SET PROBLEM A:
Decide whether each statement below agrees with the forum post on mortgage rate rises. Answer (i), (ii) and (iii) with yes or no, each backed by the deciding words of the post quoted exactly.
(i) One of the laid-out assumptions is £3,600 in cash built up over time.
(ii) The writer says that knowing the poster's circumstances matters a great deal.
(iii) The person in the assumptions can easily add to their savings every month.
SET PROBLEM B:
Extend the forum post on mortgage rate rises from the point where it stops.

Mortgage Rate Rises

Would you be willing to share any insights? Because I'm feeling generously spirited today I'm going to say I think some of the heat in here for your posts is because there are some different assumptions going on here about circumstances. You seem to be financially savvy and you're participating in a discussion forum so I'm going to assume myself that you want to share despite the comment that it isn't your responsibility to evaluate people's circumstances.

I don't know the poster's circumstances of course but that doesn't really matter. If I lay out some assumptions here which I think are fairly typical maybe you could give your opinions on what best to do?
  1. You've got £3,600 in cash you've built up over time.
  2. You work hard in a regular job and with the CoL crisis you don't have much capability to add to that on a regular basis as your monthly outgoings are pretty much matching what's coming in.

SOURCE MATERIAL:
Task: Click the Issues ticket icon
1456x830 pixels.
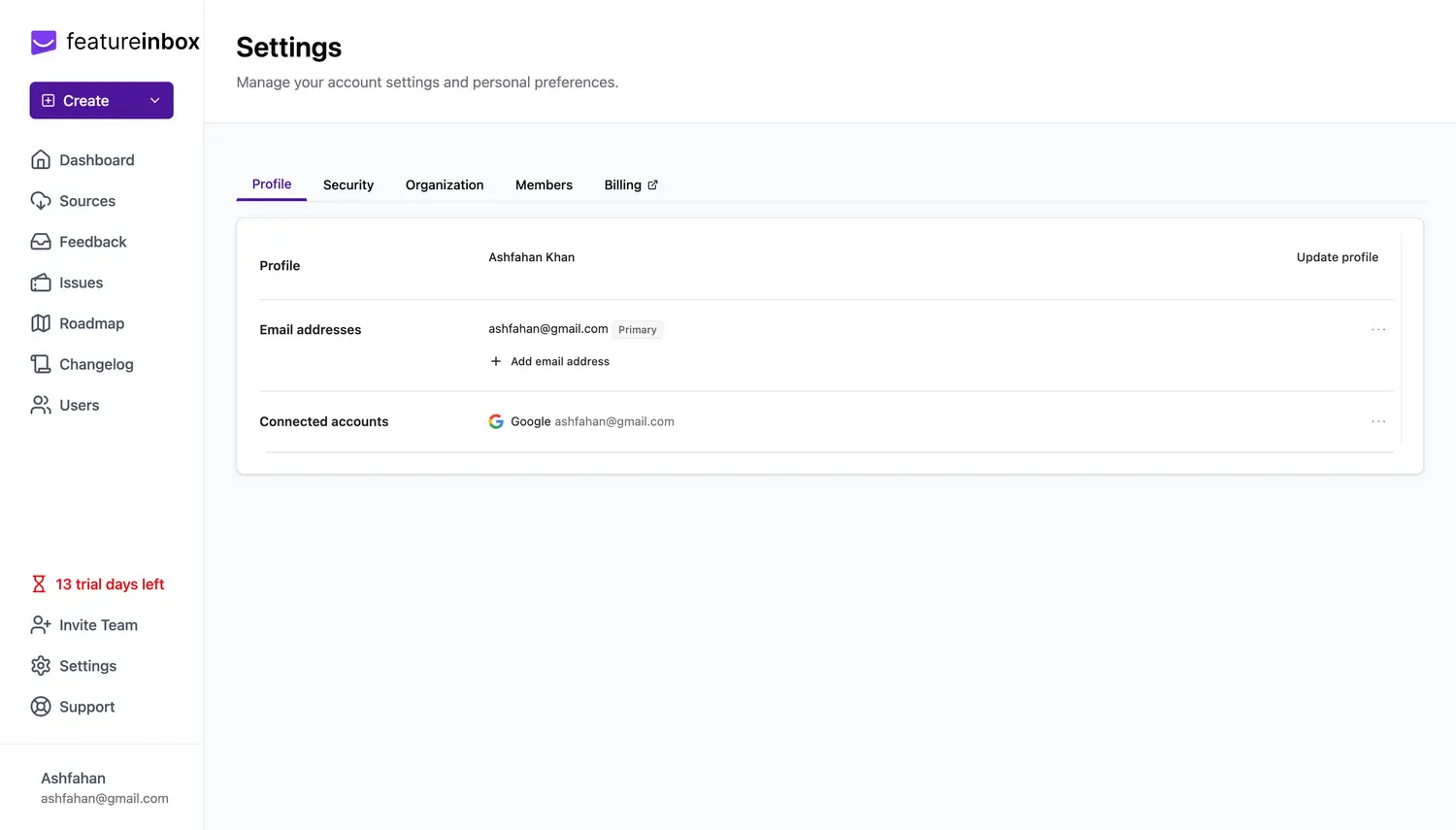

WRITTEN REPLY A:
(i) Yes: "You've got £3,600 in cash you've built up over time."
(ii) No: "I don't know the poster's circumstances of course but that doesn't really matter."
(iii) No: "you don't have much capability to add to that on a regular basis as your monthly outgoings are pretty much matching what's coming in."

WRITTEN REPLY B:
  3. You're quite time poor. Maybe have a family or the job means you work long hours. The idea of an investment in some sort of side hustle would need to be weighed up heavily against the increased stress, deterioration in relationships, health or anything else you worry about. A few hours here and there might be OK but you don't want every waking moment not working to be a grind on something else.
  4. You have a fairly low appetite for risk. Additionally, this £3,600 is your rainy day money so you feel you want reasonably fast access to most or all of it should something happen. This rules out stuff like pensions (which I'm surprised you didn't mention) which of course gives you a great "return" on your money with the possible tax breaks and employers contributions and it more than likely being invested in the stock market for a good period of time.
In these circumstances the best interest paying easy access savings are what most consider a good option. Yes it doesn't match inflation. Yes its true if you didn't have the assumptions above there are better long term propositions. But with those assumptions (of which I think most of people on here are assuming some of) it's better than doing nothing or leaving it sitting in a current account I think is the point.

That's why the tangible suggestions of premium bonds or help-to-save are constructive to the debate. Other than a first time go at matched betting to rinse the welcome offers off the bookies (and I don't know if they are still so generous these days) I can't think of much myself but would love to hear your views.

Nope, he was only here to troll. Maybe he'll reappear with his main account and actually contribute to the discussion. I doubt it though.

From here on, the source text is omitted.